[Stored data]
- - -

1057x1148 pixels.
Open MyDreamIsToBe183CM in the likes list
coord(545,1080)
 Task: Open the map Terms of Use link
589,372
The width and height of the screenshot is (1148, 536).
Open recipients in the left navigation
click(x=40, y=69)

- - -

• _Problem statement_
The data is to be given again in full, with every line exact.

• _Answer section_
1057x1148 pixels.
Open MyDreamIsToBe183CM in the likes list
coord(545,1080)
 Task: Open the map Terms of Use link
589,372
The width and height of the screenshot is (1148, 536).
Open recipients in the left navigation
click(x=40, y=69)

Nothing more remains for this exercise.